**Stated exercise:**
Copy out the records below, from the line containing "This screenshot has width=1400, height=832." to the line containing "Action: pyautogui.click(x=510, y=355)", with both of those lines included.

****

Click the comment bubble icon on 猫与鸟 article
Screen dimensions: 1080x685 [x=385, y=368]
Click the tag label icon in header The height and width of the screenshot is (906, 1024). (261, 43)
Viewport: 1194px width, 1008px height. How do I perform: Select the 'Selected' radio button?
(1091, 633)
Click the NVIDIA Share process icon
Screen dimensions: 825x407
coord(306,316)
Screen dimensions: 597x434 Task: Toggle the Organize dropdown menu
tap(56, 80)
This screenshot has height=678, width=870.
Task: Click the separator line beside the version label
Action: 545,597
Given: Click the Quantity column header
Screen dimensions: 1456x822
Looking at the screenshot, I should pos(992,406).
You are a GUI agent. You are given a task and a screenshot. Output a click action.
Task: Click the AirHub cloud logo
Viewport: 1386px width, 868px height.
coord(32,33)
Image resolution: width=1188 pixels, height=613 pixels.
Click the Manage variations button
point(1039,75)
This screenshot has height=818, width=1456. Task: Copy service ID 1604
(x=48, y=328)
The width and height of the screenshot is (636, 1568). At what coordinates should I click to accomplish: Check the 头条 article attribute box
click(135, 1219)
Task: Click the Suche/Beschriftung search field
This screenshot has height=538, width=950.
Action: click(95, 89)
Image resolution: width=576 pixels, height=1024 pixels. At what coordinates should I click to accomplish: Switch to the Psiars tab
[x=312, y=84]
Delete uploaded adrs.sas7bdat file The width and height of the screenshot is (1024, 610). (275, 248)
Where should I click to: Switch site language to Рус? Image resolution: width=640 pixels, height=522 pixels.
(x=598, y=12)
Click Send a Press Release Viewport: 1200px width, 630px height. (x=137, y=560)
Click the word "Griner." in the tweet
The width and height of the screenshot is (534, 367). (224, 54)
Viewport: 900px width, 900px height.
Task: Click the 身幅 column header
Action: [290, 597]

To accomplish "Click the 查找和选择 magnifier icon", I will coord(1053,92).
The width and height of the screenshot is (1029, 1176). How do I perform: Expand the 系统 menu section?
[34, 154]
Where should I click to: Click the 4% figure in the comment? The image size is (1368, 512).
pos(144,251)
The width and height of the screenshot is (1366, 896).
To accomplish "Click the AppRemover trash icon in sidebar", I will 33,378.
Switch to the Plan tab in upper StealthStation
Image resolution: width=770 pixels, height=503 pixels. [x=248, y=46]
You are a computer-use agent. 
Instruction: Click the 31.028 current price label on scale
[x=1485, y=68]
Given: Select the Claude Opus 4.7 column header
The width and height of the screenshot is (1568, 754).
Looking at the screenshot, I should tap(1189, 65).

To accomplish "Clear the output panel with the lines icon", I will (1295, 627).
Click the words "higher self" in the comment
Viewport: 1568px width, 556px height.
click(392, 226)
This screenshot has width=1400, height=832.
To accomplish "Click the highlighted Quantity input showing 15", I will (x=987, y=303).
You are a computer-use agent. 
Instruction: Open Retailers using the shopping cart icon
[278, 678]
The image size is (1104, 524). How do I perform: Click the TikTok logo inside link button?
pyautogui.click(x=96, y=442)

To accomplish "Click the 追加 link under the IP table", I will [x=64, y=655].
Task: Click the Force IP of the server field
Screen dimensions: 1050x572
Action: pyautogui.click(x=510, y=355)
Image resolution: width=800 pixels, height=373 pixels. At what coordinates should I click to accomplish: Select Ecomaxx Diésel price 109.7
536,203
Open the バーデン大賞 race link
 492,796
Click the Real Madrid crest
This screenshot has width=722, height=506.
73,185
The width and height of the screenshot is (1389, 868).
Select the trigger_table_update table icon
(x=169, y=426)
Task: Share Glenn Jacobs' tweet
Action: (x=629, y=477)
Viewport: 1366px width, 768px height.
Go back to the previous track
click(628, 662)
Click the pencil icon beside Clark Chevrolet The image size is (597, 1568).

****

**Response to the task:**
This screenshot has width=1400, height=832.
To accomplish "Click the highlighted Quantity input showing 15", I will (x=987, y=303).
You are a computer-use agent. 
Instruction: Open Retailers using the shopping cart icon
[278, 678]
The image size is (1104, 524). How do I perform: Click the TikTok logo inside link button?
pyautogui.click(x=96, y=442)

To accomplish "Click the 追加 link under the IP table", I will [x=64, y=655].
Task: Click the Force IP of the server field
Screen dimensions: 1050x572
Action: pyautogui.click(x=510, y=355)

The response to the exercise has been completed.